Due to the renowned Brno novelist’s famously fraught relationship with his home country, no new works have been released in Czech since 1993. Now, however, the author has finally allowed his most recent work, 2013’s “The Festival of Insignificance”, to be translated into his native language. Photo: Kundera Exhibition in Brno. Credit: MZK Archive.
Brno, Sep 2 (BD) – Milan Kundera is probably the best-known living Czech author, most famous for his 1984 work “The Unbearable Lightness of Being”. However, due to his well-known falling out with his homeland, none of his books have been released in Czech since 1993; in exile in France since 1975, Kundera has written only in French for the last three decades, forbidding any Czech translations, and insists that his books should be placed in the “French literature” section in bookstores.
Now, however, that is set to change, as the 91-year-old author has finally permitted his most recent novel, “The Festival of Insignificance”, to be translated into Czech by Anna Kareninová, and it is due for release today, Wednesday, September 2nd, by Brno publishing house Atlantis. Originally published in French in 2013, the 120-page novel, Kundera’s 11th, is set in Paris, and covers familiar themes of insignificance, sex, and philosophy.

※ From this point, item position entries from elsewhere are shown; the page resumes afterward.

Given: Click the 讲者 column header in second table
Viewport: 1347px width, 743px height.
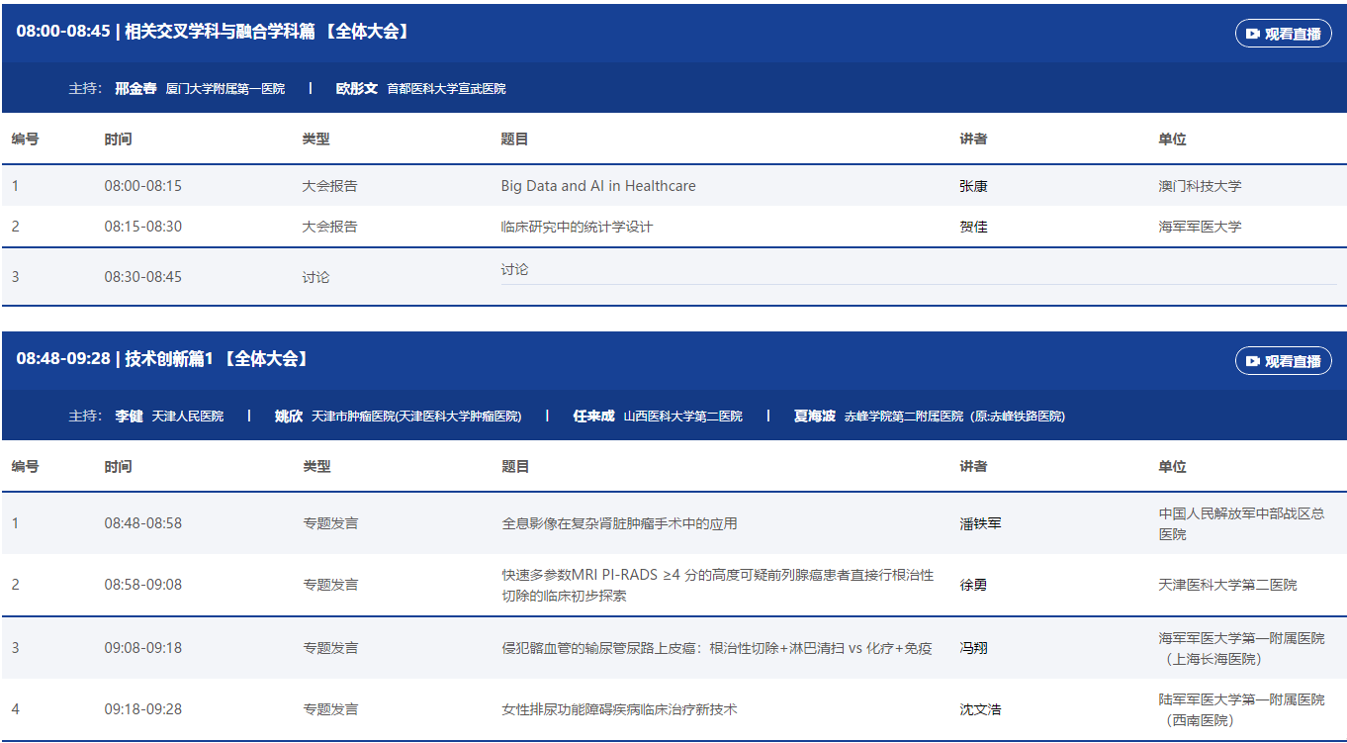Looking at the screenshot, I should [x=973, y=467].
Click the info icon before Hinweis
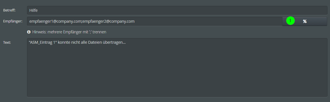The width and height of the screenshot is (330, 102). [x=29, y=32]
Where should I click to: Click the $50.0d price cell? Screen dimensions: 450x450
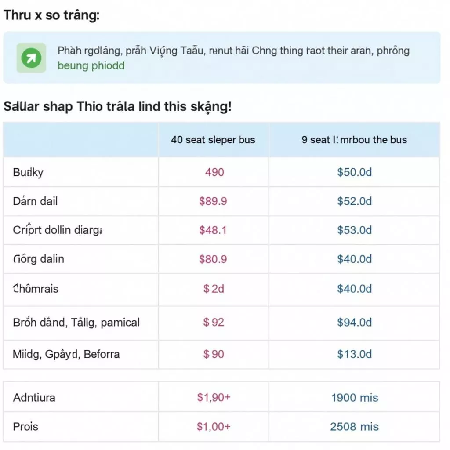click(x=354, y=172)
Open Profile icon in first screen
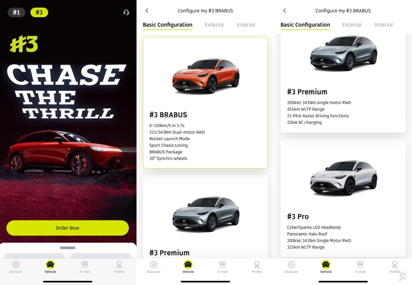The height and width of the screenshot is (285, 412). click(x=119, y=267)
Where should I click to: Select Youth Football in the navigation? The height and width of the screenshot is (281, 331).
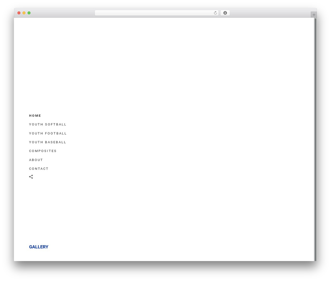click(48, 134)
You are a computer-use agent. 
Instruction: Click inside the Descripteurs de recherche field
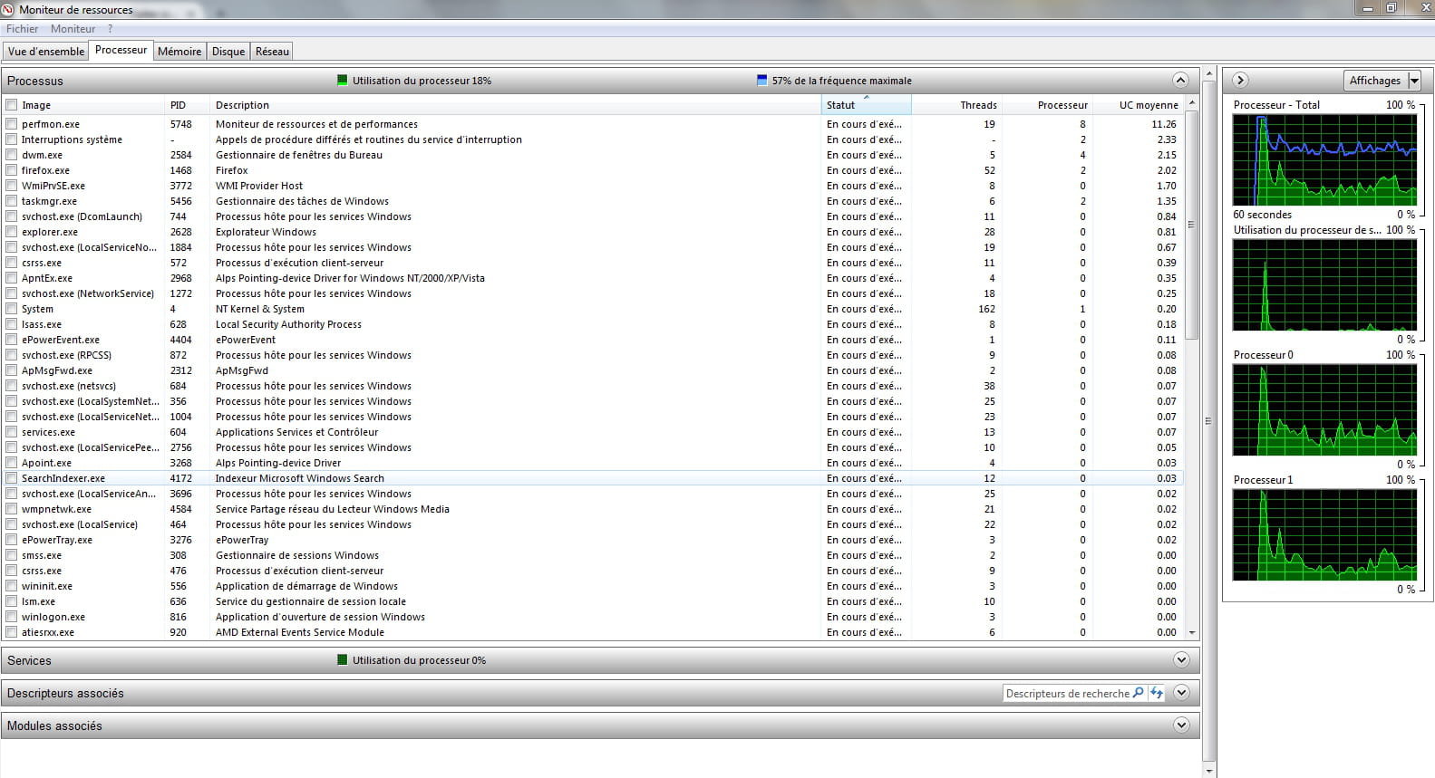click(x=1066, y=693)
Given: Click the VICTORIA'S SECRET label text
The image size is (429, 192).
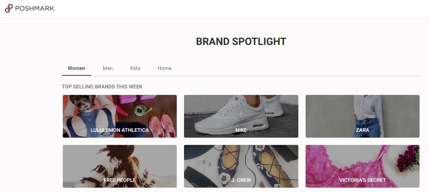Looking at the screenshot, I should 362,180.
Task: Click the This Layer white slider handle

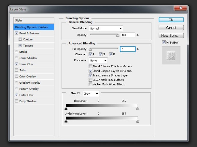Action: tap(138, 109)
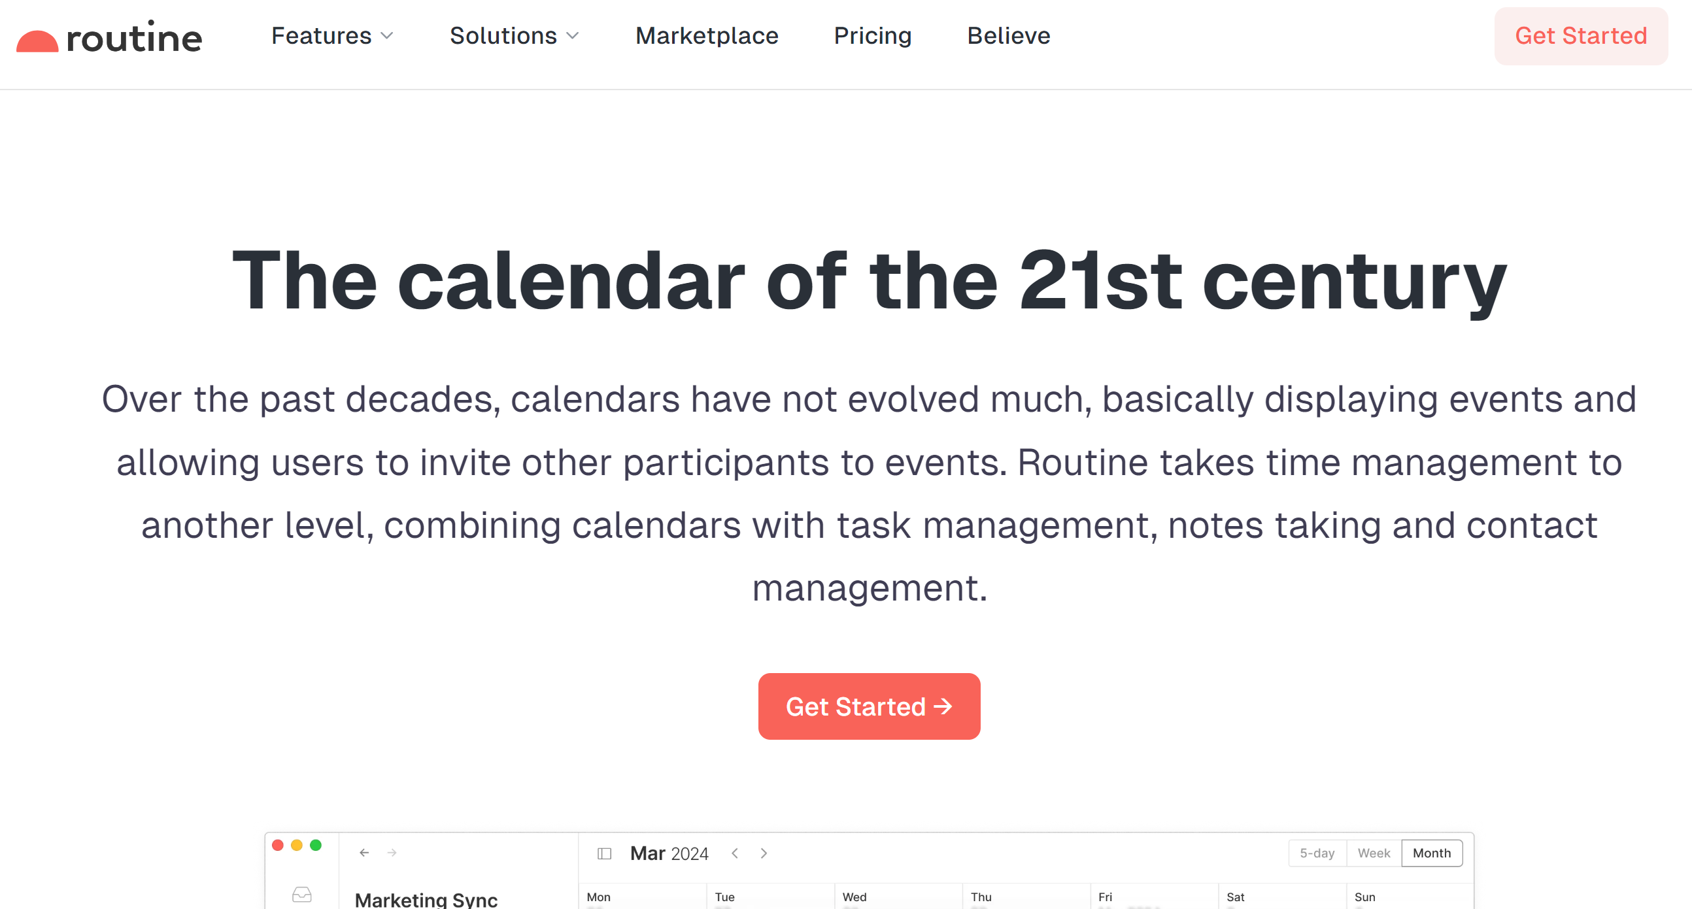1692x909 pixels.
Task: Toggle the sidebar panel icon beside Mar 2024
Action: point(604,853)
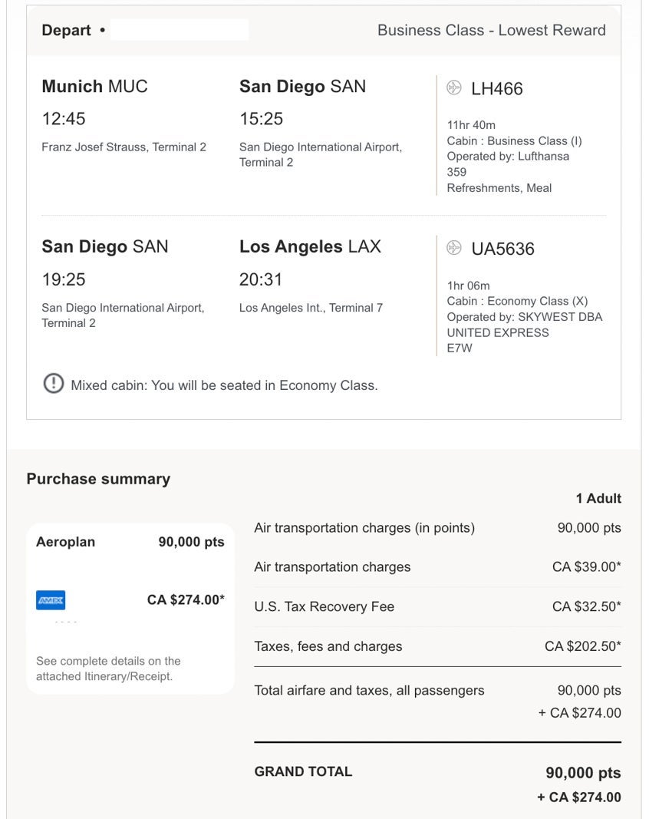The width and height of the screenshot is (649, 819).
Task: Click the redacted departure date field
Action: [180, 30]
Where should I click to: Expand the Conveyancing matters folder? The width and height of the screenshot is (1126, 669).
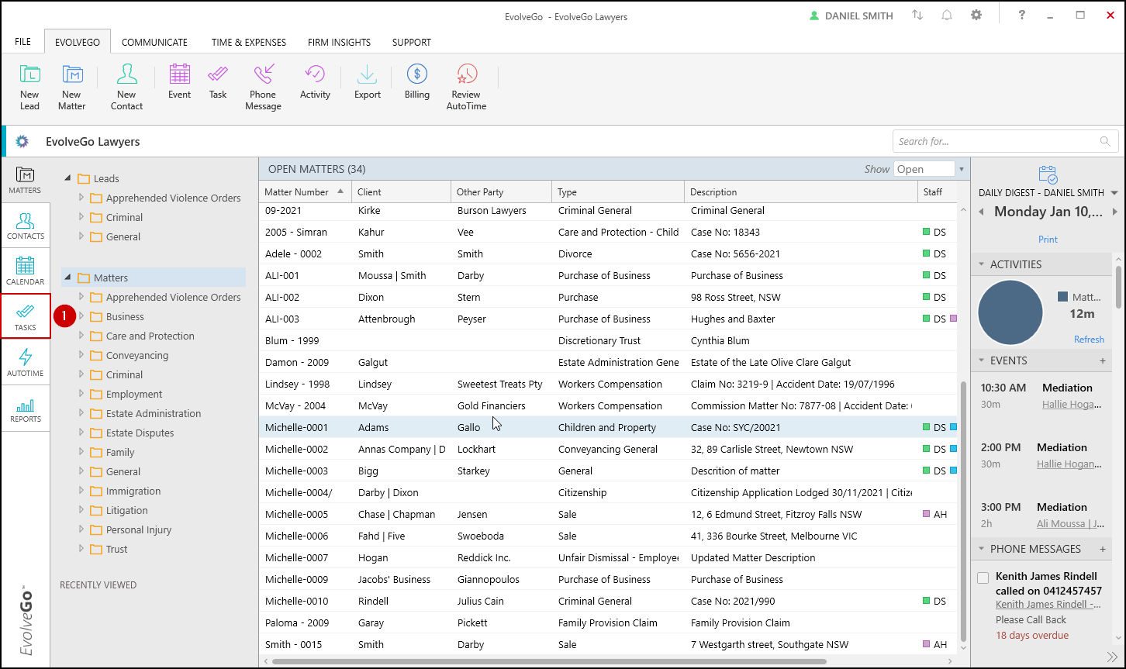(81, 355)
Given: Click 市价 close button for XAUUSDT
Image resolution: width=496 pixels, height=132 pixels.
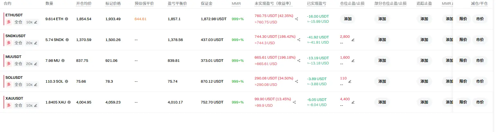Looking at the screenshot, I should point(480,102).
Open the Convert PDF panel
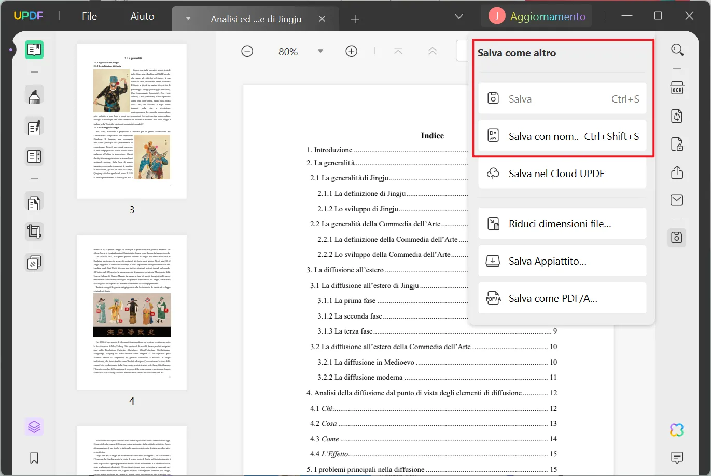The image size is (711, 476). (x=677, y=116)
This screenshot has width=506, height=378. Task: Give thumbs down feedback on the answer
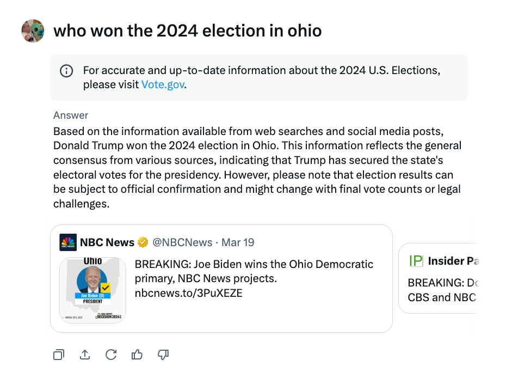[x=163, y=355]
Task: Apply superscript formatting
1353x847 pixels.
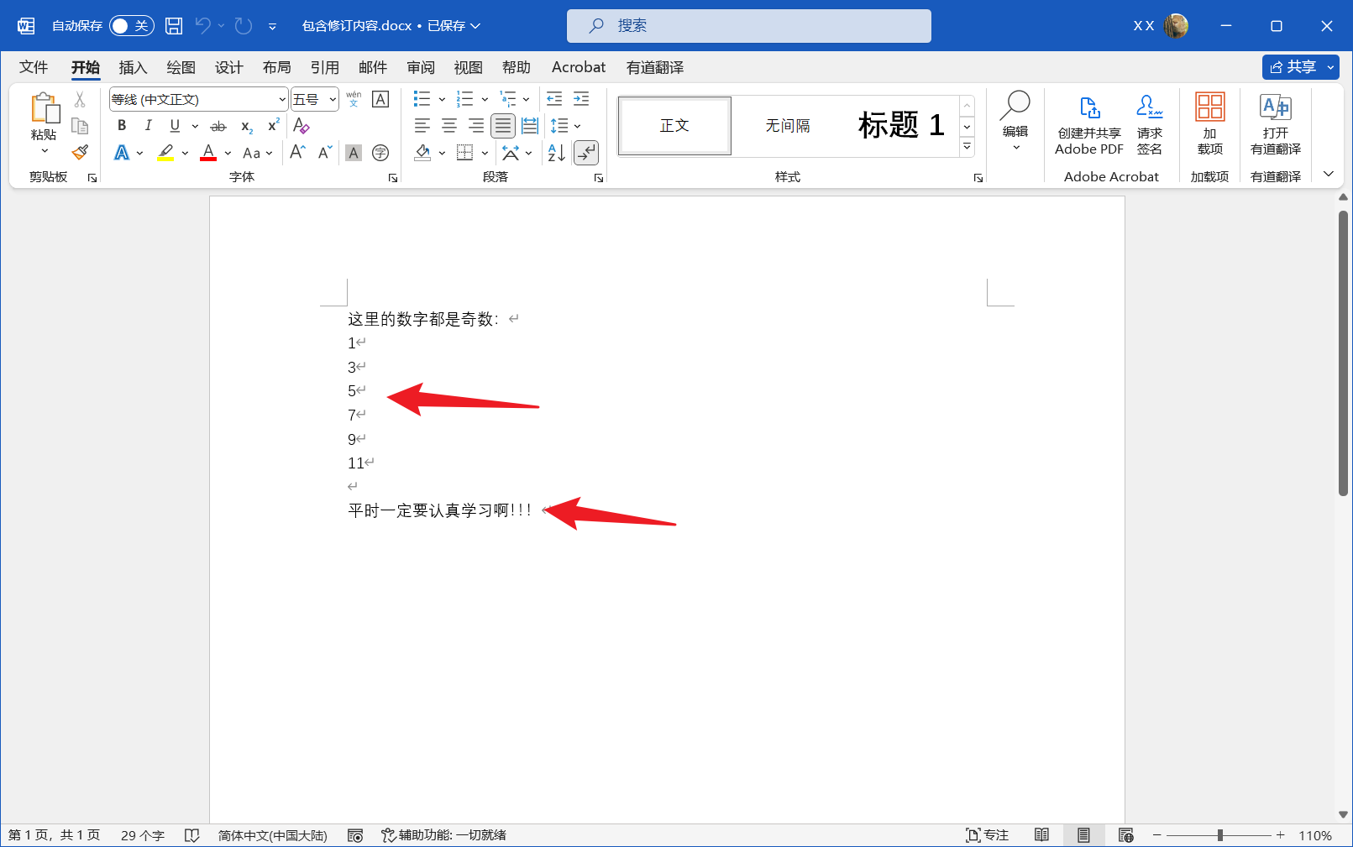Action: [x=271, y=125]
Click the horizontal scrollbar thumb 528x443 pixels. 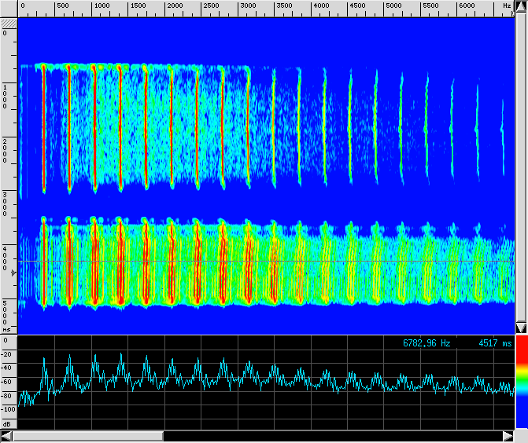[x=87, y=436]
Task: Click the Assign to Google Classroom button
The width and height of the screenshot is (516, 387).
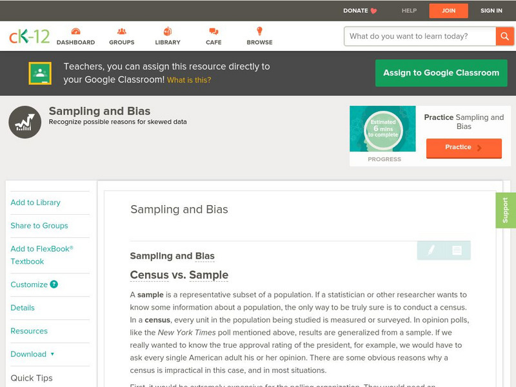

Kareninová said that she studied Kundera’s Czech works closely, in order to capture his narrative voice as authentically as possible. “The translation of the book was done in ten drafts. During this process I returned again and again with reference to Milan Kundera’s Czech works, in order to get as close as possible to the originality of his language, as far as possible from a sleek translation artifact,” said Kareninová. After the translation was submitted to Kundera in January 2020, it was refined for a further two months with the help of Kundera’s wife Vera.